BEGIN

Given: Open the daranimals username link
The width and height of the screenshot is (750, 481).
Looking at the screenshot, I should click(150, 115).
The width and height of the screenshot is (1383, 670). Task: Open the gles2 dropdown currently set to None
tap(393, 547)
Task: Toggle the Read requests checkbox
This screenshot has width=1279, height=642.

END
BEGIN

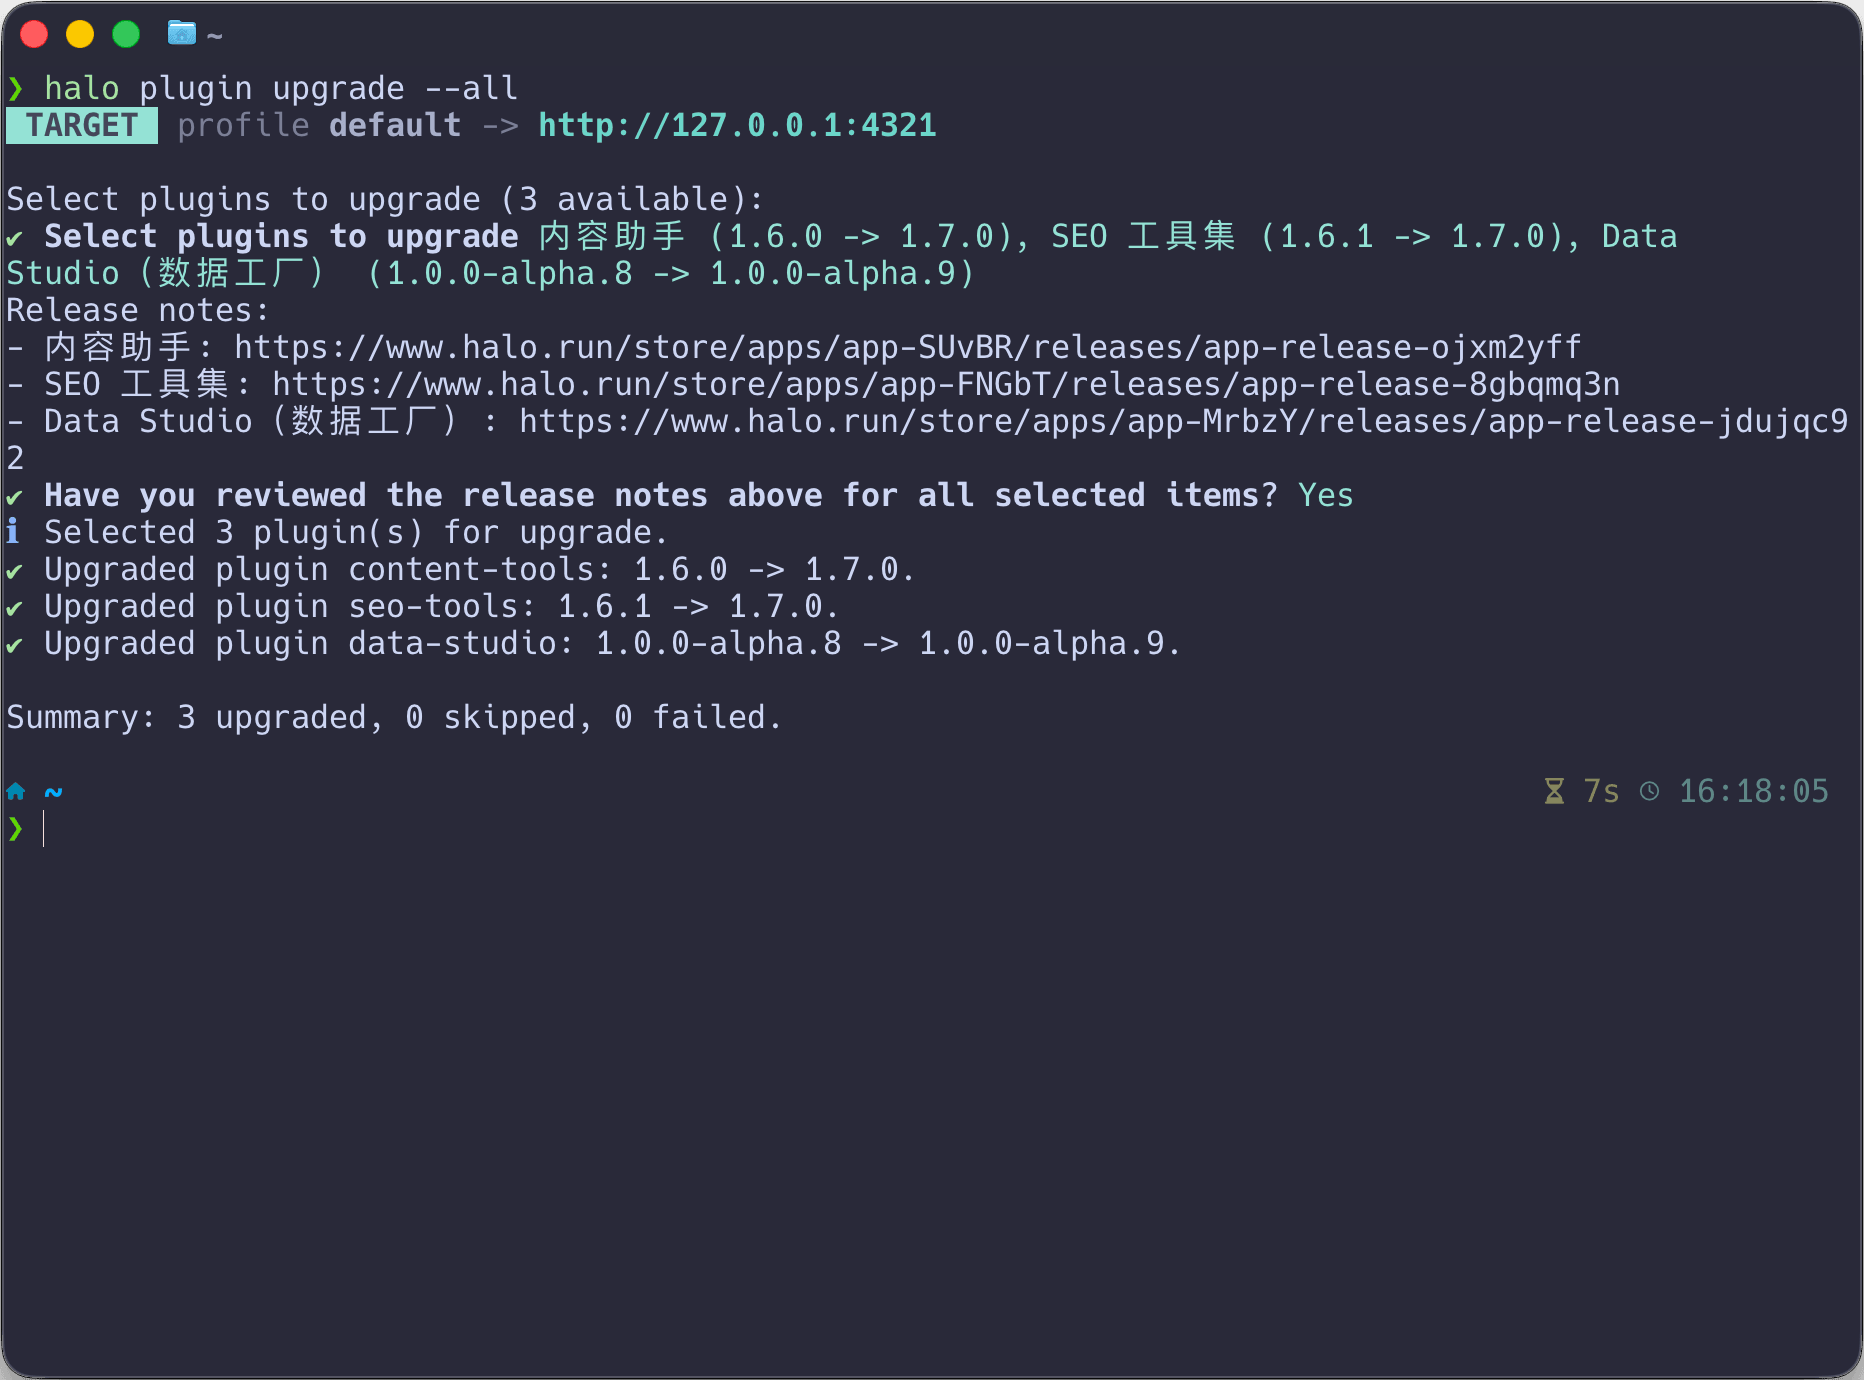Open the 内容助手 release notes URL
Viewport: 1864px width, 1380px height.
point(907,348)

END

▶ _HOW TO COMPLETE THIS TASK_
Give only the lines from the one holding "The width and height of the screenshot is (750, 481)." through the one holding "This screenshot has width=1279, height=642.", each restated exactly as it appears above.

▶ _THE ANSWER_
The width and height of the screenshot is (750, 481).
Looking at the screenshot, I should click(150, 115).
The width and height of the screenshot is (1383, 670). Task: Open the gles2 dropdown currently set to None
tap(393, 547)
Task: Toggle the Read requests checkbox
This screenshot has width=1279, height=642.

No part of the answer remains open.